Now, anybody in any city can try to grow food, but some places will be less fertile and so will not yield the same amount of food as other regions given the same amount of labor involved. In infertile places, it simply won't make economic sense to try to grow your own food when your labor could be better spent in the salt mines. If the value of salt you can produce is greater than the cost of importing food (purchase price + shipping and handling), then you're gonna mine salt. If there is just a small amount of good land, like near an Oasis, then you'll have some farmers, but there is a limit to the number of farmers that can grow food there, and everybody else will have to do non-agricultural activities. For a small population, you'll be self-sufficient food-wise, but as your population rises you'll need to start importing food.
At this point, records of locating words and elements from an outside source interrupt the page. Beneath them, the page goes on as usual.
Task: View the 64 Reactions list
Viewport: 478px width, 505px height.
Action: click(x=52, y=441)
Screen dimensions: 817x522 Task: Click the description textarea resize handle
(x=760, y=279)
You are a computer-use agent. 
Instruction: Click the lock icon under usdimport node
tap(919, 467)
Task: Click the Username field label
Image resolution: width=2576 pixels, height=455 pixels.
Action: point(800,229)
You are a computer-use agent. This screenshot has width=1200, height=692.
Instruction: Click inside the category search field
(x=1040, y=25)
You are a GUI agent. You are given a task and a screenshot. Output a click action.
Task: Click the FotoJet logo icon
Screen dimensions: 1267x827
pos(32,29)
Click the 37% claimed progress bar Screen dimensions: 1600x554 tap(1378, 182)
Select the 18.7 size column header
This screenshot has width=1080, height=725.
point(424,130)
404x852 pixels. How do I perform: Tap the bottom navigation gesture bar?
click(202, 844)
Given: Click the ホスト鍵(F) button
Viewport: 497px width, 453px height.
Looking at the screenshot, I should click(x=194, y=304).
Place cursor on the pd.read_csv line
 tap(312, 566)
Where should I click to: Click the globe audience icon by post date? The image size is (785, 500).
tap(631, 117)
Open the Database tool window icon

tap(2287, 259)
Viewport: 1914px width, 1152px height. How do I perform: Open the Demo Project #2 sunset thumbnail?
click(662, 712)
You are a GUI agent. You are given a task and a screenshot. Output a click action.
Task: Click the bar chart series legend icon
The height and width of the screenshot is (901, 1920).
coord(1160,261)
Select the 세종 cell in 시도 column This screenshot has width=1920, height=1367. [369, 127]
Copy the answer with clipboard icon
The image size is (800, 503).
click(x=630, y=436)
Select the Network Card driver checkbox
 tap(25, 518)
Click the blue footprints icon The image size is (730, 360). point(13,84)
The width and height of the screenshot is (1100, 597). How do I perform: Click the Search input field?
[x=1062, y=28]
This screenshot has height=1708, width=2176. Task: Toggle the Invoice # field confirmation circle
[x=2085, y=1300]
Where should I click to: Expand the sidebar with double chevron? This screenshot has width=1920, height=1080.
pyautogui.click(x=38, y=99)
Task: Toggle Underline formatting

If, however, there is not a salt mine, and finite arable land, then you're gonna run into a problem: unemployment. For a given terrain and city-development, there are a finite number of productive jobs that people can do. Once the population exceeds the limit of the number of useful things there are to do then you're Per-Capita "Wealth" will drop. Not because your city has less wealth, but because there are more capitas who contribute nothing further. However, in reality, many of those people would simply be under-employed, or be forced to work marginal land and produce less per-capita wealth and so still be a net loss to the city. In such situations, you will have a bunch of unhappy people, many of whom will decide to emigrate to a land of milk and honey where jobs are plentiful and per-capita wealth is high. Thus, this simulation will take into account immigration as well.

That's all I can think of for now, but my friend and I wrote a bunch of notes on this somewhere.
 
Okay thanks, that makes sense.

But I'm interested in the nitty-gritty of how that would work in the game. If I understand correctly, this economic system would be based on bartering &#8211; there's no currency. So one city trades food directly for another's city's widgets. How would this system of bartering be calculated in practice? How would each city calculate the value of a particular good vis-a-vis another good?
 
By assigning prices to the goods. There would be an arbitrary base price for each good which would then be modified by supply and demand in some sort of fashion that has yet to be determined.

This price represents the relative value of each good and hence how much of something you can buy from the sale of what you have.

So in other words, currency. And I suppose that if you export a bunch of stuff, what you'll have a surplus of is currency. So it won't be pure barter; it'll be mediated through currency.
 
Where does the currency come from in the first place?

Personally I can't think of any solution other than barter or saying the cities can convert goods (or perhaps only certain goods, like precious metals) into currency of equivalent value.
 
There could be "precious metal" mines, or beaches filled with precious seashells, or whatever it is that supplies the material from which currency is made, but in the end the result will be indistinguishable from an arbitrarily assigned value except for local inflation around the currency-producing regions.

Currency is simply a uniform barter system. And a portable one, at that.